[Author Prev][Author Next][Thread Prev][Thread Next][Author Index][Thread Index]
Re: [tor-bugs] #5028 [Ooni]: Tor bridge scanning
#5028: Tor bridge scanning
---------------------+------------------------------------------------------
Reporter: hellais | Owner: runa
Type: project | Status: assigned
Priority: normal | Milestone: Sponsor F: March 15, 2012
Component: Ooni | Version:
Keywords: | Parent:
Points: | Actualpoints:
---------------------+------------------------------------------------------
Comment(by runa):
Replying to [comment:46 ioerror]:
> Replying to [comment:45 karsten]:
> > We ran the first scans from a node in .cn today. The scan had two
phases: first, we scanned 20 bridges twice with a delay of one hour to see
whether scanning affects bridge reachability in any way; second, we
scanned 100 bridges (10 of which were already contained in the previous
phase) to have a larger sample. All bridges were taken from the HTTPS
bucket.
> >
> > In the first phase, only 2 out of 20 bridges were found as reachable.
One hour later, the same 2 bridges and another bridge were found as
reachable. We concluded that the scan didn't lead to bridges being
blocked and continued with the second phase.
> >
> > In the second phase, 14 out of 100 bridges were found as reachable.

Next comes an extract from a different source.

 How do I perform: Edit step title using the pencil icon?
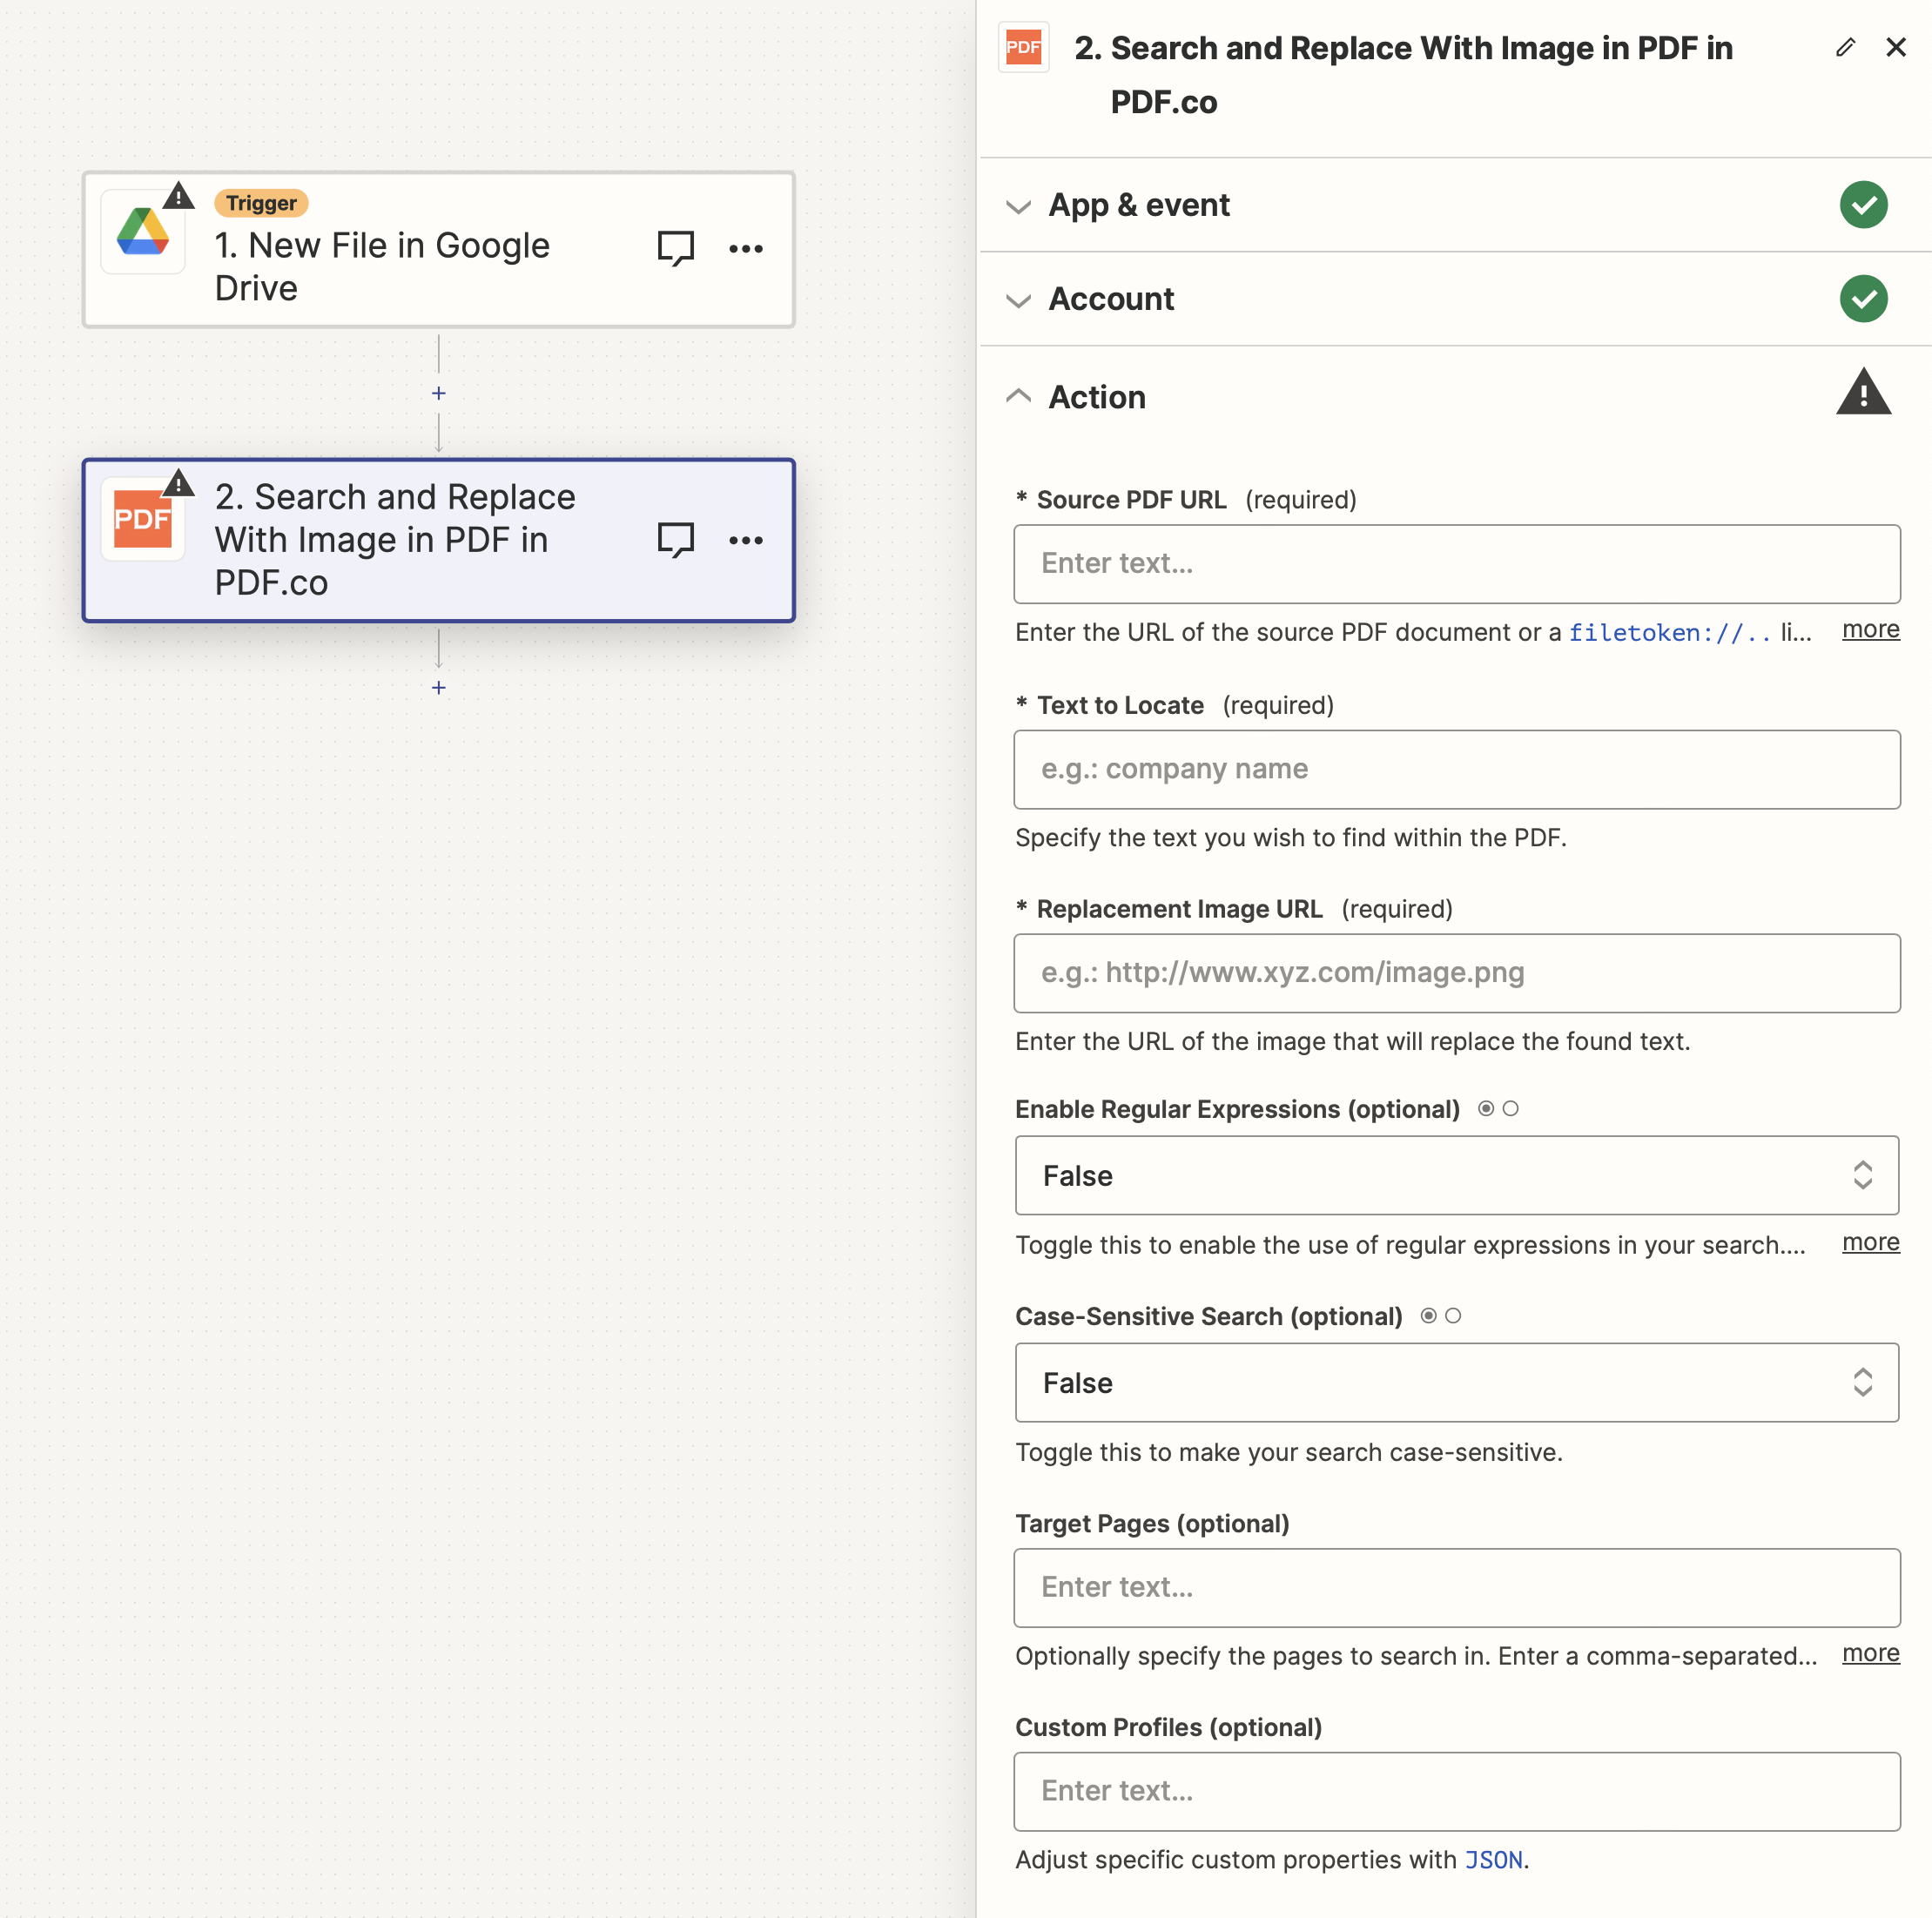point(1845,47)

From the 86 unreachable bridges we removed 6 bridges that were not found
as reachable by Tonga, either. That leaves us with 80 bridges that Tonga
found to be running and the scan found to be unreachable. Reasons for
bridges being unreachable were: 77 x connection timed out, 1 x connection
refused, and 2 x no route to host.
> >
> > A manual analysis of the bridge usage statistics reported by the 14
reachable bridges confirms that these bridges are actually reachable from
.cn: 1 bridge reported 24 connections from .cn, 5 bridges reported 16
connections, 6 bridges reported 8 connections, and 2 bridges didn't report
country statistics. The bridge usage statistics reported by the 80
presumably blocked bridges have not been analyzed.
> >
> > What else should we look at in the results?
>
> We should know the network from where the scans were performed - it is
thought that a few large telecoms do DPI, did we try from one of those? Or
if it makes sense and is accurate, we should simply say "we did not try it
from the known networks that filter" or something similar.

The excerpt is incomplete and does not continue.